Empresa terá que indenizar trabalhadora humilhada por orientação sexual em Rolândia
   Blog Diversidade   │     10 de novembro de 2014   │     0:00  │  0

  • A 6ª turma do Tribunal Regional do Trabalho (TRT) do Paraná condenou a empresa Dori Indústria e Comércio de Produtos Alimentícios, instalada em Rolândia (25 km de Londrina) a indenizar por danos morais uma operadora de máquinas que era constantemente humilhada no ambiente de trabalho por sua orientação sexual. Além disso, o TRT aumentou o valor da indenização de R$ 4 mil, aplicada na primeira instância, para R$ 10 mil. Cabe recursos à decisão.
De acordo com informações do TRT, a trabalhadora atuou na empresa por seis anos até 2012. E nos últimos dois anos do contrato como operadora de máquinas, teria passado a ser tratada de forma pejorativa pela nova supervisora. Nos autos ficou comprovado que a supervisora, de forma habitual e na frente das demais colegas de trabalho, fazia comentários ofensivos sobre a orientação sexual da profissional. E dizia que as demais funcionárias não deveriam conversar com ela “sob pena de ficarem mal faladas”.

Uma das testemunhas confirmou que a supervisora “era preconceituosa, não disfarçava, falava com as meninas do trabalho, aconselhando que não andassem com a autora, porque seriam chamadas de ‘sapatão’”. Houve reclamação da trabalhadora no setor de Recursos Humanos, mas não teriam sido tomadas providências à époc.

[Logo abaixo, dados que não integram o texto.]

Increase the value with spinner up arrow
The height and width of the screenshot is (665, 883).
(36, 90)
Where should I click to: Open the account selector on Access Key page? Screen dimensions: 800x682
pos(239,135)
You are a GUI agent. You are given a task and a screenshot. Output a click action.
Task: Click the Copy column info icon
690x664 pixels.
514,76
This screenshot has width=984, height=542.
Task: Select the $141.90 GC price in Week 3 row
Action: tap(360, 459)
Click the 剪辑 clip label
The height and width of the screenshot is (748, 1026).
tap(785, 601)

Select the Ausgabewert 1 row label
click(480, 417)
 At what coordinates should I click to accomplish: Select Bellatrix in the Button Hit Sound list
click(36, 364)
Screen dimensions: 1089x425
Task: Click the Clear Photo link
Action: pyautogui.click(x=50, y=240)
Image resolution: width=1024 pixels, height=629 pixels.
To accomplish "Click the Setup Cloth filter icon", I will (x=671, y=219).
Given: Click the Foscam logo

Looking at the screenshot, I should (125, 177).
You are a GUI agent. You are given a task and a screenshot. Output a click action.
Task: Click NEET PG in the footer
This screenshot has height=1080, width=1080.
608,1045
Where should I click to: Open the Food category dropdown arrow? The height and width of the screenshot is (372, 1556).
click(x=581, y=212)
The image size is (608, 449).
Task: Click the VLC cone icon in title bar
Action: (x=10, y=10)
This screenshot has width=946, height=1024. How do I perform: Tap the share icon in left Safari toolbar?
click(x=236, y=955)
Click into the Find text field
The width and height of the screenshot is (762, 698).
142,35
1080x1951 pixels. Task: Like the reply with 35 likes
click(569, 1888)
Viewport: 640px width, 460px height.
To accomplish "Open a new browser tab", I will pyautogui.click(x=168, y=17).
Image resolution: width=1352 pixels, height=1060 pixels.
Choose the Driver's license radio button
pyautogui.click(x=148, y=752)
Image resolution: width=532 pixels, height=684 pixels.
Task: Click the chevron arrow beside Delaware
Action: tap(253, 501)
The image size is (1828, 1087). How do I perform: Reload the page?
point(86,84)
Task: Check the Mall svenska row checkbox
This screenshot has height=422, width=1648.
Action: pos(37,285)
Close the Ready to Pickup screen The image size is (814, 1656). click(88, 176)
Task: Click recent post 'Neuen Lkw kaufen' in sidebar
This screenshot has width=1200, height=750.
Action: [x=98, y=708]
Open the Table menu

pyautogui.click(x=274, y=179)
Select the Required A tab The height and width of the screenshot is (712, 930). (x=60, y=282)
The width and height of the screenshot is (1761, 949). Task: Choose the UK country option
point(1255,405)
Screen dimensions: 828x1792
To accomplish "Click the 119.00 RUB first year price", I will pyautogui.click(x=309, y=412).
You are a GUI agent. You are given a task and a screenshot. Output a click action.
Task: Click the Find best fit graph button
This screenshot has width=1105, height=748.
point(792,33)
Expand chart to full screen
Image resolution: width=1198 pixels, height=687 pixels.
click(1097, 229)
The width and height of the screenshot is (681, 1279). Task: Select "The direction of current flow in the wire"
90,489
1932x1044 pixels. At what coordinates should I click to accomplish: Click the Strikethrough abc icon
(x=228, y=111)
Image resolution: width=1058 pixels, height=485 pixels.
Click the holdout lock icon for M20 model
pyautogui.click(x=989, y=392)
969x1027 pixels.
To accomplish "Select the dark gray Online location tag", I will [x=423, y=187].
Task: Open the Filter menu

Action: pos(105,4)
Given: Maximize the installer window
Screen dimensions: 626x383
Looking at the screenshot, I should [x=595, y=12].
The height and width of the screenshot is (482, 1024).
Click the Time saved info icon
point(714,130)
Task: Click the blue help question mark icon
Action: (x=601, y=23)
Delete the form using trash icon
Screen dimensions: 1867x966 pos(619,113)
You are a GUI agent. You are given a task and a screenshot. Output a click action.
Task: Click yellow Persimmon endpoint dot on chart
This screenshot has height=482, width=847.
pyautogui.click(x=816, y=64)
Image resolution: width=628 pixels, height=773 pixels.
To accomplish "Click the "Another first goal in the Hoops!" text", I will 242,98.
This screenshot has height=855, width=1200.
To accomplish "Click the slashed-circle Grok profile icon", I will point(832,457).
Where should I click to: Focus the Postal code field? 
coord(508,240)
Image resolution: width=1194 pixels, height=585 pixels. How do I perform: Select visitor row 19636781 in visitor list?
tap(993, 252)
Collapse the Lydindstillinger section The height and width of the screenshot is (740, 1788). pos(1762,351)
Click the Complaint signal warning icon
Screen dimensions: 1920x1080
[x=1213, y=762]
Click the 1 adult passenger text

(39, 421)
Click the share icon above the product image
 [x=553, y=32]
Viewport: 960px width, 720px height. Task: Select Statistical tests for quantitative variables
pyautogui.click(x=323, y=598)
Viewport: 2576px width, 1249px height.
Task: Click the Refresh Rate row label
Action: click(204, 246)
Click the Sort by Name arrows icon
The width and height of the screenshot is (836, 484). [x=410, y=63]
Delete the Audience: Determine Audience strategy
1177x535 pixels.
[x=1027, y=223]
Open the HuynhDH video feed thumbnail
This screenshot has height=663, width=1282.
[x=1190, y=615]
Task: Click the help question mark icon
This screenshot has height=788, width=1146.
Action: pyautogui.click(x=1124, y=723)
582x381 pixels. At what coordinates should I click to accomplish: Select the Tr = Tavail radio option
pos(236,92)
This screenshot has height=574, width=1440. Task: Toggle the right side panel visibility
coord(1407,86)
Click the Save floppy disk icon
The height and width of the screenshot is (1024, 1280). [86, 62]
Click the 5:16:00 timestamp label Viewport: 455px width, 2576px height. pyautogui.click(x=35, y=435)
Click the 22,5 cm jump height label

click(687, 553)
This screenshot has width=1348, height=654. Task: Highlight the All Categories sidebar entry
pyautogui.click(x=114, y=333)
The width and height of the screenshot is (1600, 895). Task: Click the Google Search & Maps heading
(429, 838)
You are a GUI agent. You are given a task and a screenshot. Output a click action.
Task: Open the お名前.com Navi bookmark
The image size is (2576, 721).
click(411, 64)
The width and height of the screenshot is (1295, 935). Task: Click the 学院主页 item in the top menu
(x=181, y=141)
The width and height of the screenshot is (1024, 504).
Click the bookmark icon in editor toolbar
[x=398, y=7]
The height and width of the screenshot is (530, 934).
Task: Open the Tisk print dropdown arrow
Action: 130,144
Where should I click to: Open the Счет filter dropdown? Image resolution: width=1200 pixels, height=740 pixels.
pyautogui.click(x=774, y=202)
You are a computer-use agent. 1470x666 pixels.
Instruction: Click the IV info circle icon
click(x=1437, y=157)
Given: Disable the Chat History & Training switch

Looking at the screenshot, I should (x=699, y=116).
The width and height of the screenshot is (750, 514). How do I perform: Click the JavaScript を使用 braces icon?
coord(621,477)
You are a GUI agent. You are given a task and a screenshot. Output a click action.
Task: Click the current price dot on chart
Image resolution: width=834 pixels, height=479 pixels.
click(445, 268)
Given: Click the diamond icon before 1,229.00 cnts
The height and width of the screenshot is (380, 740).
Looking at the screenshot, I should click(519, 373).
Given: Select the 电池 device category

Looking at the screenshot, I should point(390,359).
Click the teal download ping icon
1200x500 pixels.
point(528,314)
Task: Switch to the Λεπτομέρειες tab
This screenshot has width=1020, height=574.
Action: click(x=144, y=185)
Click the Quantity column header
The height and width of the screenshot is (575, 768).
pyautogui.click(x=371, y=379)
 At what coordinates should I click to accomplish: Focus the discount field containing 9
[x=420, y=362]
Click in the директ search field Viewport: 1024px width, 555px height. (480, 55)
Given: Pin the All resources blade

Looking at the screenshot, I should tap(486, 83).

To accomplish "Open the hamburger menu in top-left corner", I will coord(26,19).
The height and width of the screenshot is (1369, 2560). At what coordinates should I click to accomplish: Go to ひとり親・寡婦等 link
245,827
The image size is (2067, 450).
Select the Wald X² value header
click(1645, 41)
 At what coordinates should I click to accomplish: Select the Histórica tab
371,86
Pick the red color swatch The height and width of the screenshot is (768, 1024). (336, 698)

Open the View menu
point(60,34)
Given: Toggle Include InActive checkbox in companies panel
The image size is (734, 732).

No processo a empresa alegou desconhecer estes fatos.

Após análise da prova testemunhal, a juíza Yumi Saruwatari Yamaki, da Vara do Trabalho de Rolândia, concluiu ser improvável que a empresa desconhecesse os fatos, e determinou indenização por danos morais no valor de R$ 4 mil. As duas partes entraram com recurso. A funcionária pediu elevação da indenização para R$ 10 mil e, a empresa, a exclusão ou redução do valor.

No acórdão da 6ª turma do TRT, o relator, desembargador Francisco Roberto Ermel, entendeu que o assédio moral ficou caracterizado, pois a conduta da superiora hierárquica durante a jornada de trabalha era discriminatória. E que a funcionária era tratada de maneira desigual, “de forma reiterada e explícita, com referências pejorativas de forma indireta, com manipulação perversa”.